B-Klotho deficiency in hepatic stellate cells (HSCs) prompts inflammation, oxidative stress and a pro-fibrotic phenotype

Introduction β-Klotho (KLB) gene encodes the hepatic co-receptor of fibroblast growth factor receptor 4 (FGFR4). We previously reported that the rs17618244 G>A KLB gene variant dampened KLB hepatic and plasma levels, leading to inflammation, ballooning and fibrosis both in pediatric and adult patients with nonalcoholic fatty liver disease (NAFLD). Hepatic stellate cells (HSCs) are directly involved in the fibrotic processes, playing a crucial role in the switching to severe forms of NAFLD. Aim To generate a new cell line of hepatic stellate cells (HSCs), responsible for hepatic fibrosis, which are deleted for KLB, by using Crispr/Cas9 and to investigate the impact of its deficiency on their pro-fibrotic phenotype, inflammation and oxidative stress. Materials and Methods We stably silenced KLB gene in LX2 cells (referred to as HSCs KLB−/−) by Crispr-Cas9 technology. Then, markers of activation, cellular stress, inflammation and proliferation have been investigated. Results KLB mRNA and protein levels were reduced in HSC KLB−/- cells (p<0.05). Markers of activation (i.e., aSMA, COL1A1/3A1/4A1, TGFb, PDGFRB, BAMBI) were increased in KLB−/− cells at both gene and protein levels. Accordingly, retinol synthesis (RALDH) was reduced (p<0.05), suggesting a more pro-fibrotic phenotype. Moreover, KLB deletion strongly induced oxidative stress, enhancing ROS/reactive nitrite species (RNS) and lactate production, aldehyde derivate concentrations (MDA) (p<0.05). These events triggered the release of pro-inflammatory cytokines (TNFα, IL1β and IL6) into the KLB−/- cultured media. Finally, KLB−/- cells also showed an elevated proliferative rate (p<0.05). Conclusions We generated, for the first time, a stable knock-out of KLB in HSCs.
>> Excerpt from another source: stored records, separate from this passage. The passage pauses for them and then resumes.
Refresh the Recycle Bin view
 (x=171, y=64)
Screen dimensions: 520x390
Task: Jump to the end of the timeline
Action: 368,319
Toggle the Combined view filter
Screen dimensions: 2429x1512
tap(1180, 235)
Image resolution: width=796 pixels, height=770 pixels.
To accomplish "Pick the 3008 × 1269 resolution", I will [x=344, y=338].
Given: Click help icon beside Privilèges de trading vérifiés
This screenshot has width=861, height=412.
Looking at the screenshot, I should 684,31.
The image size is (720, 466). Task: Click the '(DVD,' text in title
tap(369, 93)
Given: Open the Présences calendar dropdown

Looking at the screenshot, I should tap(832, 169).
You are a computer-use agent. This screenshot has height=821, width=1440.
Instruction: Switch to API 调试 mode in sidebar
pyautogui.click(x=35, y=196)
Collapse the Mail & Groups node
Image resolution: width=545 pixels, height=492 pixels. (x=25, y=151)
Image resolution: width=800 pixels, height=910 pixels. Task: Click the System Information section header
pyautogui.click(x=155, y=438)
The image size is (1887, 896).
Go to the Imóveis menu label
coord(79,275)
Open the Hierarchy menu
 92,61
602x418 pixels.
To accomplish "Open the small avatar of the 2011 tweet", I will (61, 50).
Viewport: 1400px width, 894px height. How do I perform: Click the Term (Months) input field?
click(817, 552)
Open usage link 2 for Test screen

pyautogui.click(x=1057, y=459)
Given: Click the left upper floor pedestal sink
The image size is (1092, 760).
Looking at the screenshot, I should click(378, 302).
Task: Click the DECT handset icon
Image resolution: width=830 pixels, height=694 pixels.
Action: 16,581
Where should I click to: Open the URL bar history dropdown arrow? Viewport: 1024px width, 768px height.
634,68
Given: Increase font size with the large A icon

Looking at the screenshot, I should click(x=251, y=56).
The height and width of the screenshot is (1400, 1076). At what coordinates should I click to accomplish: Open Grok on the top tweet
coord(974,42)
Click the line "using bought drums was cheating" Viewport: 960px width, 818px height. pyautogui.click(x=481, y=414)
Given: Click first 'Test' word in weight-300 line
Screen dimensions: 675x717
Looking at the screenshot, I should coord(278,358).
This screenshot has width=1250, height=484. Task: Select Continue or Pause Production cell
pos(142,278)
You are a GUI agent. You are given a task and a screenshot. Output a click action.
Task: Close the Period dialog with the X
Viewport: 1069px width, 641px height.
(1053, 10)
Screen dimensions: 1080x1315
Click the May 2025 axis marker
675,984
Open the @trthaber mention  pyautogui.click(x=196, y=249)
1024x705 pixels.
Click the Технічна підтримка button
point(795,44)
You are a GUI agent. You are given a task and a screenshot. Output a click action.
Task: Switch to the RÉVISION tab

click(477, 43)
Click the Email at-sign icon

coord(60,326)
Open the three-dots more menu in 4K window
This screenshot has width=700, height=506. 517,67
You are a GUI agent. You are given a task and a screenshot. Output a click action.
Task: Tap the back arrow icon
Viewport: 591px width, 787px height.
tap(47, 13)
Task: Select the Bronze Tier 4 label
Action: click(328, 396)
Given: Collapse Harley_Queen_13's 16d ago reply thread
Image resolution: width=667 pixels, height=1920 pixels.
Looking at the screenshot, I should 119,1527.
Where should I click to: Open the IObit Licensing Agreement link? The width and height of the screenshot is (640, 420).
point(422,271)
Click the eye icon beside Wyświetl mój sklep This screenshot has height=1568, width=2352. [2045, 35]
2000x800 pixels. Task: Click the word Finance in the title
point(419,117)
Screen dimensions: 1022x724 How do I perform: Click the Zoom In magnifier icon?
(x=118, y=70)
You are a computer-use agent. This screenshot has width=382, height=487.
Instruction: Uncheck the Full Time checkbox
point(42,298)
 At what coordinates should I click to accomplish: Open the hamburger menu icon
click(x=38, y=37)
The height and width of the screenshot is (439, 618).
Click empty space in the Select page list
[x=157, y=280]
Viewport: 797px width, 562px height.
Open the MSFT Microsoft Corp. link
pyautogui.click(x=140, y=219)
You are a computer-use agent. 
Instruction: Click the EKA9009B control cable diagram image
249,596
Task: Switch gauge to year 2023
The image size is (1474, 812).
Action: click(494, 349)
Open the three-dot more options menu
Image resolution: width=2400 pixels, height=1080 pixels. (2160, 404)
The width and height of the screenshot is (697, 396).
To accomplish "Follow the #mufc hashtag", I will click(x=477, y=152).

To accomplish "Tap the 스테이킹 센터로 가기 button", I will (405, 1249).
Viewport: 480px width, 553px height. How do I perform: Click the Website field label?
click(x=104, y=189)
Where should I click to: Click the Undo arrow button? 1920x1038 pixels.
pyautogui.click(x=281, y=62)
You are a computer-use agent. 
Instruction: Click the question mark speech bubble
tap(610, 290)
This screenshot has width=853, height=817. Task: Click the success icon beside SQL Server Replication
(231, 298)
Our preliminary results outlined that KLB deficiency induced an enhanced pro-fibrotic phenotype with increased proliferation, inflammation and oxidative stress, thus possibly explaining the association between the rs17618244 KLB at-risk variant and more severe forms of liver damage. Altogether, these observations pointed KLB a novel target to prevent severe NAFLD.